*Your assignment*: Please copy every line of the records below that holds the word "agent".

*Source records*:
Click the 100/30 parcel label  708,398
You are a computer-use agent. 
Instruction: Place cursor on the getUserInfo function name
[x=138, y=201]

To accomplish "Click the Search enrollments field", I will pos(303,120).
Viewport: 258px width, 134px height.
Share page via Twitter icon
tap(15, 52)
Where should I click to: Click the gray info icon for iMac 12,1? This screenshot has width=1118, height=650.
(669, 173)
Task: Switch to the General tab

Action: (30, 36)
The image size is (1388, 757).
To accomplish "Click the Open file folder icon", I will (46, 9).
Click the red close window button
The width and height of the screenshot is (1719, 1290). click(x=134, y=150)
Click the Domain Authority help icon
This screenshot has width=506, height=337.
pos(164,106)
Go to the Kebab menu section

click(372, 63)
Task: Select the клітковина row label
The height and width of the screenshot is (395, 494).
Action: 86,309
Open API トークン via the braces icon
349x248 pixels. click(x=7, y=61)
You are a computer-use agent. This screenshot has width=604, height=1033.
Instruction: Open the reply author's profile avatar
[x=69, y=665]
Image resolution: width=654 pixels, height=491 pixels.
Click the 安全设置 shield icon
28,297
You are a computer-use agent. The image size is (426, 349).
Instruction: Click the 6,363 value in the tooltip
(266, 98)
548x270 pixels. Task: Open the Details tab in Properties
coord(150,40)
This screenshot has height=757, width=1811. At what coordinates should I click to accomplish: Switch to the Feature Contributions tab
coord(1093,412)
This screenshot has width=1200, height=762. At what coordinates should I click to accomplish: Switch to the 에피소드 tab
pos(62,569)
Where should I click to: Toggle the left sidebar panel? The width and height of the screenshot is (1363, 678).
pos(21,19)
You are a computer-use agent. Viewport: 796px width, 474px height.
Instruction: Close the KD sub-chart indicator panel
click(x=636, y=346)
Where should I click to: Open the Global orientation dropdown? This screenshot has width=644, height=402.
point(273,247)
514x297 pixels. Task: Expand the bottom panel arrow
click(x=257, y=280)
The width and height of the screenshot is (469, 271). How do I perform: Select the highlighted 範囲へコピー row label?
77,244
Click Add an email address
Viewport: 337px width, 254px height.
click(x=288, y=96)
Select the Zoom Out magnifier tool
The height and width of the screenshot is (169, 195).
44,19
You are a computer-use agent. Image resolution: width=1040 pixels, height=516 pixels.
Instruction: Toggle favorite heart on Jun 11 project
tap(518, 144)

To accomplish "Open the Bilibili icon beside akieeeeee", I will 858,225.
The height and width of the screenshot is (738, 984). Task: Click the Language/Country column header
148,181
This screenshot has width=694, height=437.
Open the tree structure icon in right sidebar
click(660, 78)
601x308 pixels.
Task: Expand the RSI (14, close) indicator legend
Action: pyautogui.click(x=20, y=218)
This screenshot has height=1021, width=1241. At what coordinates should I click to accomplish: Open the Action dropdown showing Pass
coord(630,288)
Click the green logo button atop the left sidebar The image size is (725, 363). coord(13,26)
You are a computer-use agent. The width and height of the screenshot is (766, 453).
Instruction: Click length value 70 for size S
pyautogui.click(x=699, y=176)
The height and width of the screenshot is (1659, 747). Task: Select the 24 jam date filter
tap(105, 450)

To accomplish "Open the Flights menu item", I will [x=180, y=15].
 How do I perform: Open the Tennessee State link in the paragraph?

*Solution for this task*:
You are a computer-use agent. 
You are a computer-use agent. This screenshot has width=604, height=1033.
You are a computer-use agent. The image size is (426, 349).
You are a computer-use agent. Viewport: 796px width, 474px height.
You are a computer-use agent. Image resolution: width=1040 pixels, height=516 pixels.
You are a computer-use agent. The width and height of the screenshot is (766, 453).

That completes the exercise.